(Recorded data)

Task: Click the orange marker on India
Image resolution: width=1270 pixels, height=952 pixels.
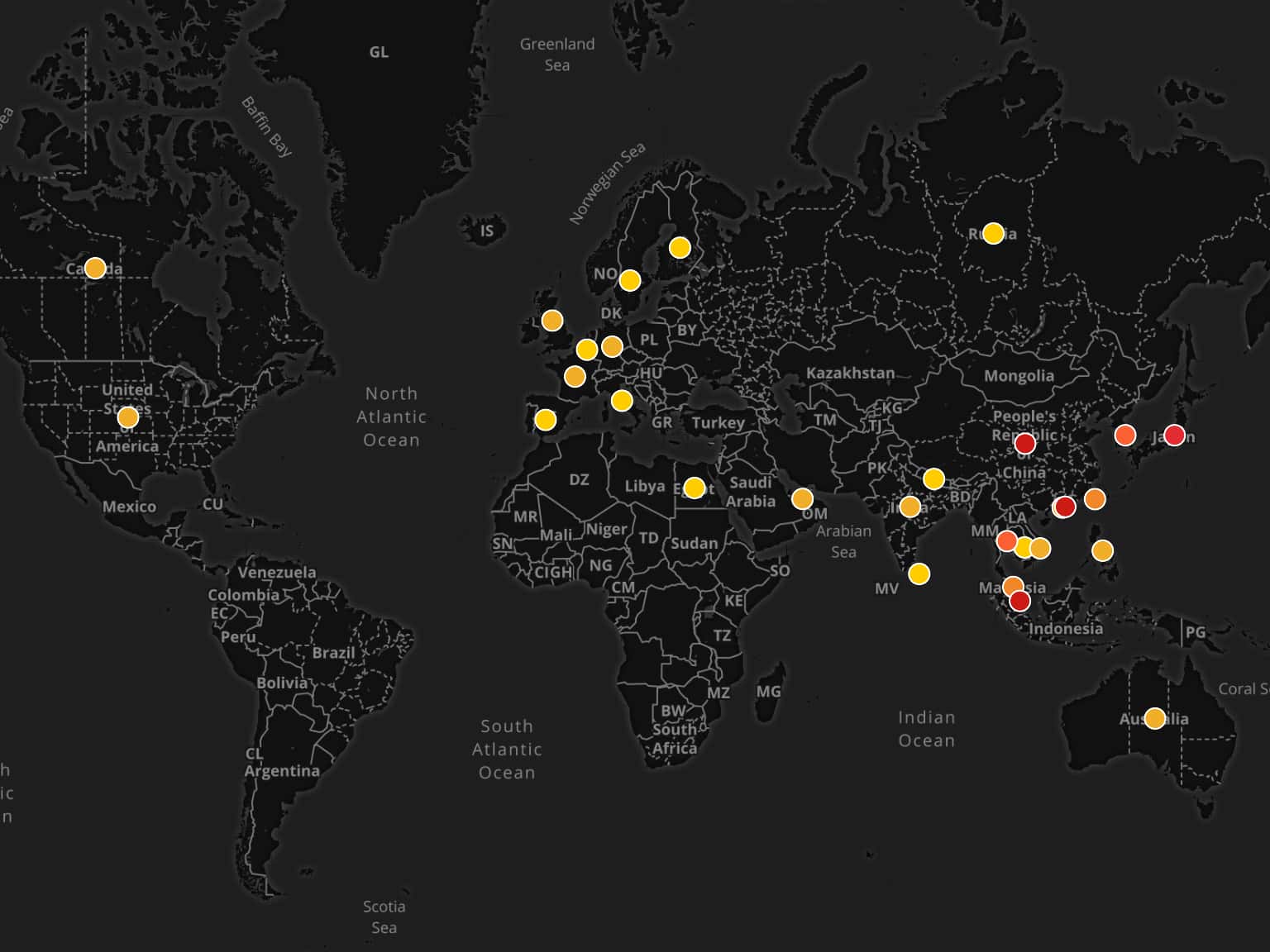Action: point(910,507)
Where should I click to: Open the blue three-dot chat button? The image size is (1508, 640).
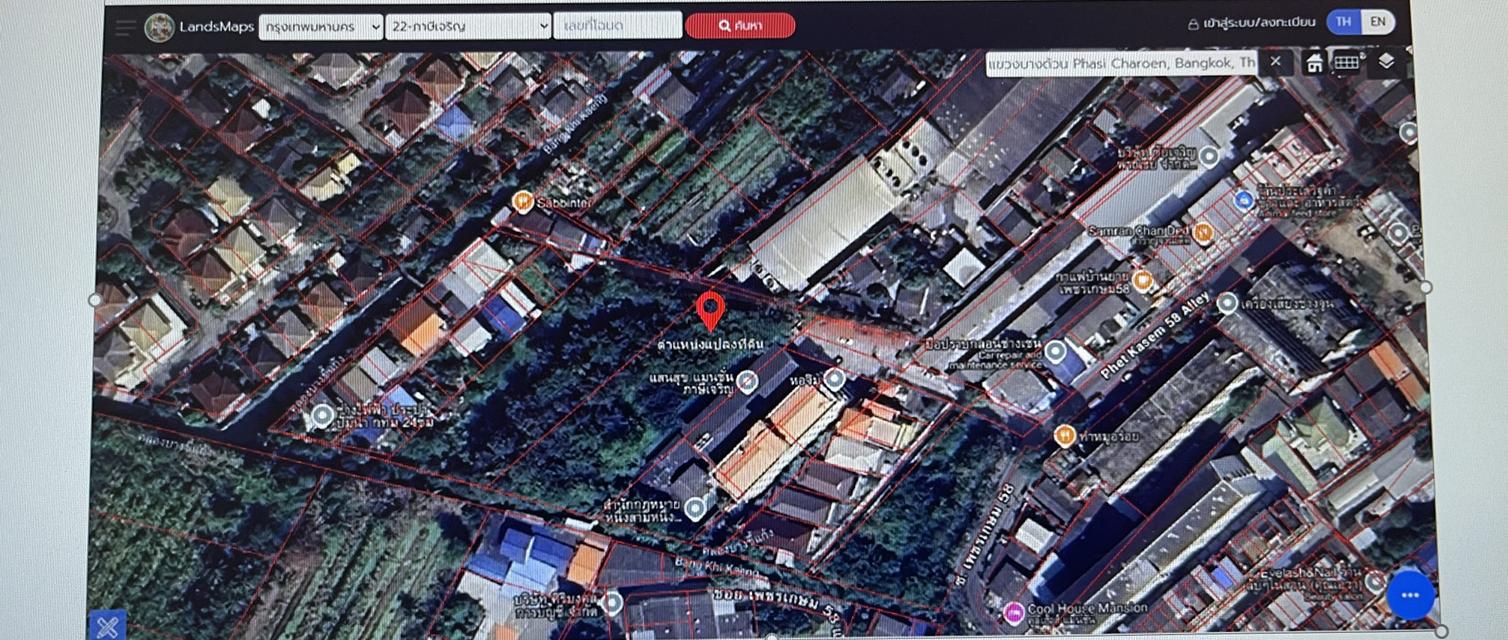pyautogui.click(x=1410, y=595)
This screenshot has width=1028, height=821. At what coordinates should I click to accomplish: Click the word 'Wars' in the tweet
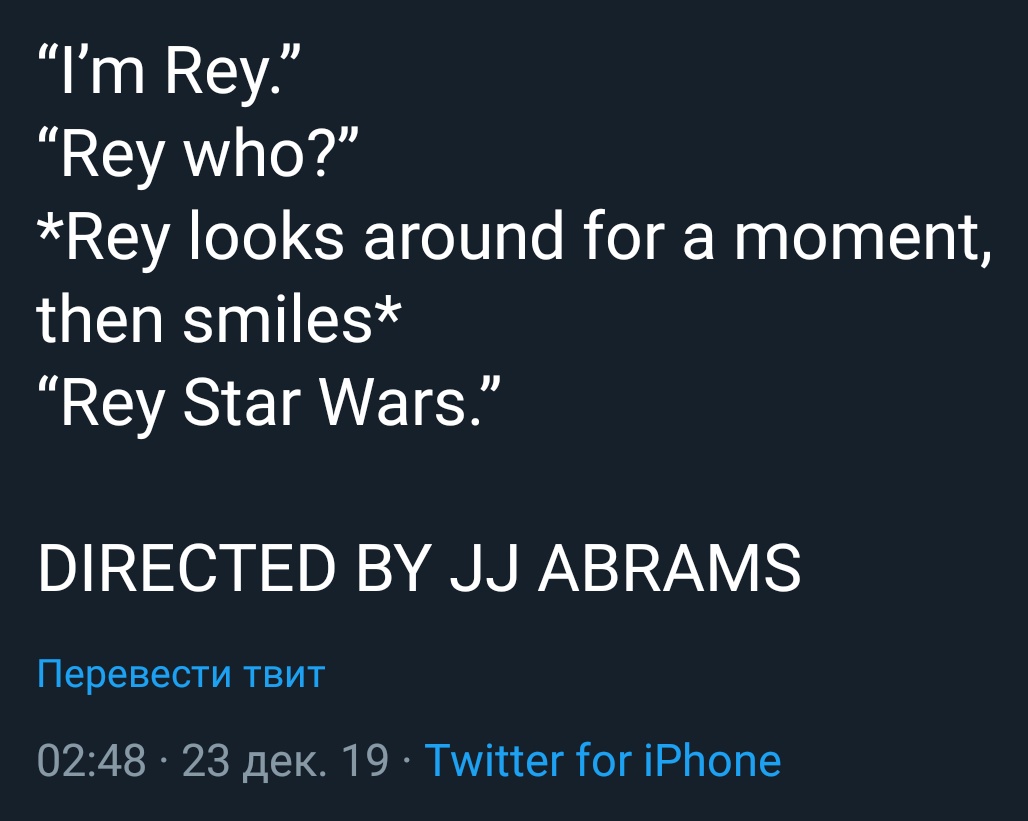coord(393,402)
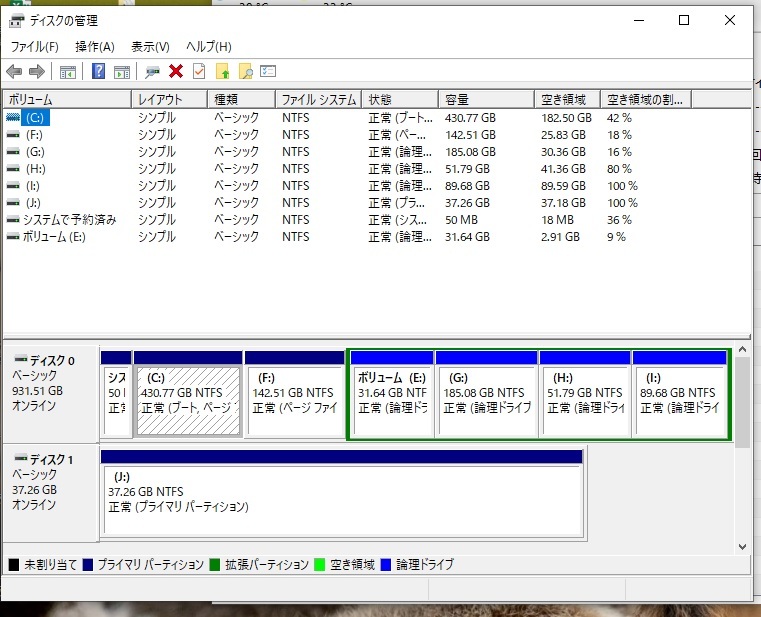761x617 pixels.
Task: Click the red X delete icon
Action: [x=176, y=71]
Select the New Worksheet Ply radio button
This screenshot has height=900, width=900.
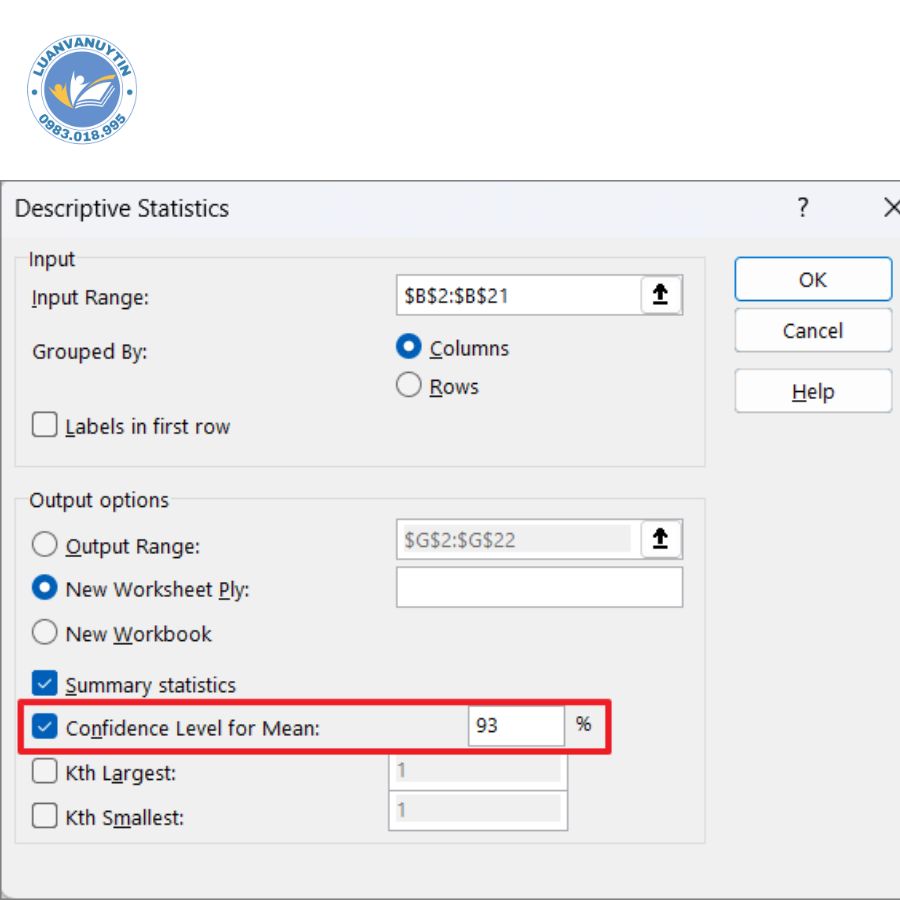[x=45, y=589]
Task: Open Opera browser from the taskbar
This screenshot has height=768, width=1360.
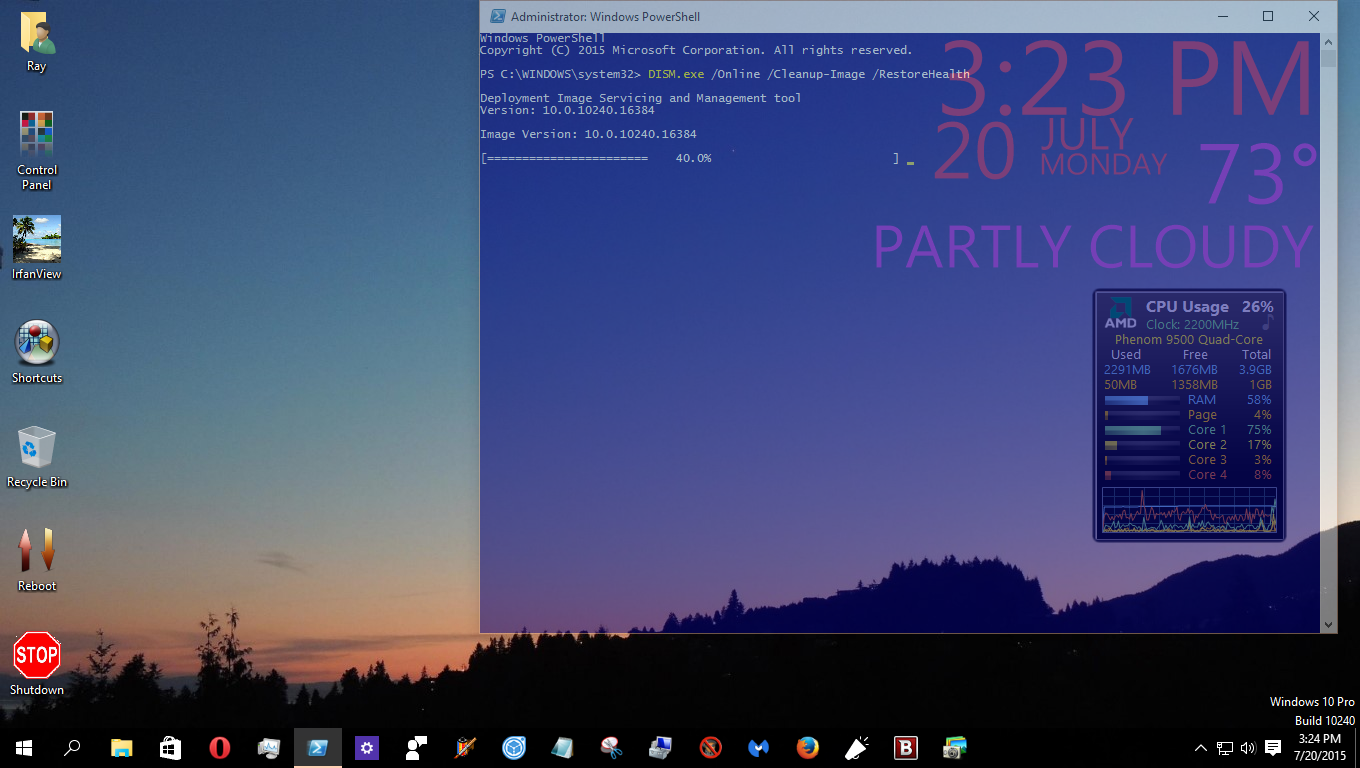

EXERCISE DIRECTIONS:
Give back, exactly and with nothing added, the lines from the line with "Select the New Worksheet Ply radio button" through the final line of the data, both included; leave pictures out.

EXPECTED ANSWER:
Select the New Worksheet Ply radio button
This screenshot has height=900, width=900.
[x=45, y=589]
Task: Open Opera browser from the taskbar
This screenshot has height=768, width=1360.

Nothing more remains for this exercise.